I would love to read more about everyone else’s literary travels as well! So here are some general guidelines for Travel Thursday if you’d like to participate!
- Every Thursday (or any Thursday you want to participate), choose a book that features somewhere you’d like to travel to! It could be somewhere you’ve never been before or somewhere you’d like to visit again.
- Include a description of the location and why you’d like to visit!
- Link back to me so I can find new blogs to follow (and add new places to my travel bucket list)!
The Signature of All Things
- Author: Elizabeth Gilbert
- Series: N/a
- Year of publication: 2013
- Genre: Historical Fiction
- Setting(s): London (England), Peru, Philadelphia (USA), Tahiti, Amsterdam (The Netherlands)
- Goodreads Synopsis:
A glorious, sweeping novel of desire, ambition, and the thirst for knowledge, from the # 1 New York Times bestselling author of Eat, Pray, Love and Committed.
In The Signature of All Things, Elizabeth Gilbert returns to fiction, inserting her inimitable voice into an enthralling story of love, adventure and discovery. Spanning much of the eighteenth and nineteenth centuries, the novel follows the fortunes of the extraordinary Whittaker family as led by the enterprising Henry Whittaker—a poor-born Englishman who makes a great fortune in the South American quinine trade, eventually becoming the richest man in Philadelphia. Born in 1800, Henry’s brilliant daughter, Alma (who inherits both her father’s money and his mind), ultimately becomes a botanist of considerable gifts herself. As Alma’s research takes her deeper into the mysteries of evolution, she falls in love with a man named Ambrose Pike who makes incomparable paintings of orchids and who draws her in the exact opposite direction — into the realm of the spiritual, the divine, and the magical. Alma is a clear-minded scientist; Ambrose a utopian artist — but what unites this unlikely couple is a desperate need to understand the workings of this world and the mechanisms behind all life.

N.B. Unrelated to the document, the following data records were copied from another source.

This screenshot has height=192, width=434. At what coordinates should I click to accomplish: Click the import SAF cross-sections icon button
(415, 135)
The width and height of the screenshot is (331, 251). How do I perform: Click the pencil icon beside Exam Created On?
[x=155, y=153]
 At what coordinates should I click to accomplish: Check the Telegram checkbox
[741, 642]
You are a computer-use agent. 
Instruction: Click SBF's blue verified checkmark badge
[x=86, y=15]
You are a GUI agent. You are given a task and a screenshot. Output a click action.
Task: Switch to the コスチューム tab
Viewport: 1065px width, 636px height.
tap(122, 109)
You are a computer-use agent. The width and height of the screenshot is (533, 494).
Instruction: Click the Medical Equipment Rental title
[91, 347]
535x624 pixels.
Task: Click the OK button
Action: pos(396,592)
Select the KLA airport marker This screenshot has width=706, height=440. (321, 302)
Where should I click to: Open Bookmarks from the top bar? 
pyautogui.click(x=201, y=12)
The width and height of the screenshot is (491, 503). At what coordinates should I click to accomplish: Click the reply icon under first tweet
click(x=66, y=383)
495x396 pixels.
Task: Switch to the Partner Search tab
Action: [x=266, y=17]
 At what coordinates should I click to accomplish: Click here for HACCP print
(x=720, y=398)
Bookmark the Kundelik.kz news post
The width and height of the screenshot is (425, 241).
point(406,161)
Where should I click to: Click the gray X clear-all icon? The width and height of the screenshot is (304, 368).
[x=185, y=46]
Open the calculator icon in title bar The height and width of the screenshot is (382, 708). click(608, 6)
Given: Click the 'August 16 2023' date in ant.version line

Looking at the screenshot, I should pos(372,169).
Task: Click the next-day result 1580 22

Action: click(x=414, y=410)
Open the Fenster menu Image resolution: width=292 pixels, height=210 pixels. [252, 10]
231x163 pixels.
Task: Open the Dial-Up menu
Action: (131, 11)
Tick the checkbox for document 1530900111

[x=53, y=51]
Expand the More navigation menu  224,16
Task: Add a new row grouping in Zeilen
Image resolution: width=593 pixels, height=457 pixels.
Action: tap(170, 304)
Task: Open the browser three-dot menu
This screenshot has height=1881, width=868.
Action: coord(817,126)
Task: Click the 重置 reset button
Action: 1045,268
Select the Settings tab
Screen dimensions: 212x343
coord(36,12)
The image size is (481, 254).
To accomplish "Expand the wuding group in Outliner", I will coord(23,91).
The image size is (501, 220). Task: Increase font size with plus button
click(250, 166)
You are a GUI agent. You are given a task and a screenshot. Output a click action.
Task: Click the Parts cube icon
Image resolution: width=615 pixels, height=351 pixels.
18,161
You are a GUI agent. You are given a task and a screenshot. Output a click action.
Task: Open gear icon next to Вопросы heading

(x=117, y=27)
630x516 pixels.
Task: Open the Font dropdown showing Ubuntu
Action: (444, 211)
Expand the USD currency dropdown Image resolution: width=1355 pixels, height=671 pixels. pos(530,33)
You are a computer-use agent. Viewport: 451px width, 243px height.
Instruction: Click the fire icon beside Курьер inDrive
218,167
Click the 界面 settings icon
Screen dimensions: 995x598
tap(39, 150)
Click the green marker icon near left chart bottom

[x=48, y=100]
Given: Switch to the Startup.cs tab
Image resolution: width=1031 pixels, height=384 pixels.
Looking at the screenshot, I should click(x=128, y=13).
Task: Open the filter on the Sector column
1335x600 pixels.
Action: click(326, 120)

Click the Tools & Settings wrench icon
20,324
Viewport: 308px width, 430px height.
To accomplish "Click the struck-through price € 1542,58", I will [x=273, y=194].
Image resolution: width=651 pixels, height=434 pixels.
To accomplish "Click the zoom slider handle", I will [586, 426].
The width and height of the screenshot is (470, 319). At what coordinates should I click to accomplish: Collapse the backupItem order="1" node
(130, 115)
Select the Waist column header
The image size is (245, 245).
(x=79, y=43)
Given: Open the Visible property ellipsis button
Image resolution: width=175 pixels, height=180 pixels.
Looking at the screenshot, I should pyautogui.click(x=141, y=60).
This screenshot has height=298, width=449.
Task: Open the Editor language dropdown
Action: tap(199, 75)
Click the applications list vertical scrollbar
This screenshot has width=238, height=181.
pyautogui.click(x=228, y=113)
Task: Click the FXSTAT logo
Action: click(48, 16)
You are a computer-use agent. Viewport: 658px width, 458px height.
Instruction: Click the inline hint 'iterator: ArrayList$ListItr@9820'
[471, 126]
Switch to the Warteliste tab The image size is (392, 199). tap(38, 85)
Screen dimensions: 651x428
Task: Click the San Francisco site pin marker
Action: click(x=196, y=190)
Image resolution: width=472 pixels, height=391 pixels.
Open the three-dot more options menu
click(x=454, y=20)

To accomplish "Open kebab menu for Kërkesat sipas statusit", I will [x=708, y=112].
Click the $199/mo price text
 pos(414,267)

Exquisitely researched and told at a galloping pace, The Signature of All Things soars across the globe—from London to Peru to Philadelphia to Tahiti to Amsterdam, and beyond. Along the way, the story is peopled with unforgettable characters: missionaries, abolitionists, adventurers, astronomers, sea captains, geniuses, and the quite mad. But most memorable of all, it is the story of Alma Whittaker, who — born in the Age of Enlightenment, but living well into the Industrial Revolution — bears witness to that extraordinary moment in human history when all the old assumptions about science, religion, commerce, and class were exploding into dangerous new ideas. Written in the bold, questing spirit of that singular time, Gilbert’s wise, deep, and spellbinding tale is certain to capture the hearts and minds of readers.
Thoughts and Photos
I listened to this one as an audiobook a couple years ago and absolutely loved it. It’s one that has really stayed with me due to its strong and intelligent female protagonist, powerful themes of desire, and its sprawling setting that spans both time and space. It’s set in the 18th and 19th centuries, and yet it still manages to feel so modern and relatable. As for the setting, if you could only choose one book to help you feel like you were traveling the world, this would be the book you should choose. Alma’s journey is both spiritual and physical, and as a reader it feels like you’re right there with her every step of the way.
Alma’s life and journey begin in Philadelphia, but her work as a botanist studying mosses ends up taking her all over the world, including to Tahiti and Amsterdam! Before that, her father’s journeys take us to London and Peru. If there were other settings that I’ve forgotten about, I apologize! It’s been a while since I’ve read it, and some of the details have escaped me. However, the overall message and sense of wanderlust of the book have stayed with me, and I’d highly recommend it to anyone! It is a very long book, which I found a little daunting at first, but it’s totally worth it so don’t let that deter you!
Here are some images inspired by the settings of The Signature of All Things!
The Signature of All Things is a beautiful book with many incredible settings. It’s perfect for those who want to travel the world (through books or otherwise)!
I wonder… Where in the world will my next book take me?